___ Dataset extract ___
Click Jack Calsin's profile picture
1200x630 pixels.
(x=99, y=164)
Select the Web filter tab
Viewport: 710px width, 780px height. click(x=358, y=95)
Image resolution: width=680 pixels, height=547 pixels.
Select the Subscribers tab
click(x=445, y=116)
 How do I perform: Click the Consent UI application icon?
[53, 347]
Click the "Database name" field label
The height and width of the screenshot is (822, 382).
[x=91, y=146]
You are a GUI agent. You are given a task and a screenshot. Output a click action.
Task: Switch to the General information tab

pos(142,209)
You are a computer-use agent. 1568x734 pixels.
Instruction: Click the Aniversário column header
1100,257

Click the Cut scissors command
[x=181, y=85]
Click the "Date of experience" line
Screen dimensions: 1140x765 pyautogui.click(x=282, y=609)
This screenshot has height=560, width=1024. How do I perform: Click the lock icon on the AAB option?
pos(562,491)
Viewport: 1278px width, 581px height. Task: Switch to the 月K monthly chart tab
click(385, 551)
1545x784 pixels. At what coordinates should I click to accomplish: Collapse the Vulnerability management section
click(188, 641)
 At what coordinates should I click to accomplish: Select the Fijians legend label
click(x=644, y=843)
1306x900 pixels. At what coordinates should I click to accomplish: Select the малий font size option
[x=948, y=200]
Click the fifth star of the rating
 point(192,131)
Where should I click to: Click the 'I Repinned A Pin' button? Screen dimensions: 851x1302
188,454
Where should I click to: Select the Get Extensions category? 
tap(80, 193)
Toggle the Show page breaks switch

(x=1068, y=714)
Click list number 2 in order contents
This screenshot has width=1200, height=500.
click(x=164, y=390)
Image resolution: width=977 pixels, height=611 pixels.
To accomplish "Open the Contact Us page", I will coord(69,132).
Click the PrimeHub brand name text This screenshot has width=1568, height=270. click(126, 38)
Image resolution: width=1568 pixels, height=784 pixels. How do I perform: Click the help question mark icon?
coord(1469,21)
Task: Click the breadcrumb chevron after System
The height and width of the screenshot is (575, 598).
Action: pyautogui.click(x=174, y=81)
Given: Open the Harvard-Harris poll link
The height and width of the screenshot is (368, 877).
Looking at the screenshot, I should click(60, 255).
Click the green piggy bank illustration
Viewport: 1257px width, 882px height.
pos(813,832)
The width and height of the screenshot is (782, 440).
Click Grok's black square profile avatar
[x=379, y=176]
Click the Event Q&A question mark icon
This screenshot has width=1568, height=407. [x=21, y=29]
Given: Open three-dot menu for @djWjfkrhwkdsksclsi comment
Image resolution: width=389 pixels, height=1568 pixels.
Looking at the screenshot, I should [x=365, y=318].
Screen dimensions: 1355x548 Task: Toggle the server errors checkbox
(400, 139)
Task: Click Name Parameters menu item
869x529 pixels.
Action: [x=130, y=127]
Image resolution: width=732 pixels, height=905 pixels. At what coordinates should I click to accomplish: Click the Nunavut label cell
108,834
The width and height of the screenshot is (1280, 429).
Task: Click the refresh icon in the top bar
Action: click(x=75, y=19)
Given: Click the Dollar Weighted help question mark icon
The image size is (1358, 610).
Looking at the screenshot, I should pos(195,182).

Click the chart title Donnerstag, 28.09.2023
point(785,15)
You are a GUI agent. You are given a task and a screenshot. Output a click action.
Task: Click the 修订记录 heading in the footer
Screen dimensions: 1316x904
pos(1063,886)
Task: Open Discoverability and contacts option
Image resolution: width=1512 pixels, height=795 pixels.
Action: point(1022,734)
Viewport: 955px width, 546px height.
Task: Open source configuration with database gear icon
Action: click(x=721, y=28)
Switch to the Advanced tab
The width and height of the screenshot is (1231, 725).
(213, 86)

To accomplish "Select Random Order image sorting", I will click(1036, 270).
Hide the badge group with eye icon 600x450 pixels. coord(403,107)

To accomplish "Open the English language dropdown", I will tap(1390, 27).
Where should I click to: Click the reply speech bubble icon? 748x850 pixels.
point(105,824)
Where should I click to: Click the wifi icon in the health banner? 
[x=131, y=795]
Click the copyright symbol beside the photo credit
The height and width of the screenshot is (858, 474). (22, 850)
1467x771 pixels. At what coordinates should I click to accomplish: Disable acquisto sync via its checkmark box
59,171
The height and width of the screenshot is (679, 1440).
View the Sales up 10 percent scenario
___
# [What is being asked]
Copy every line from the records that holds the string "menu".

# [Task solution]
Given: Open three-dot menu for @djWjfkrhwkdsksclsi comment
Task: Click Name Parameters menu item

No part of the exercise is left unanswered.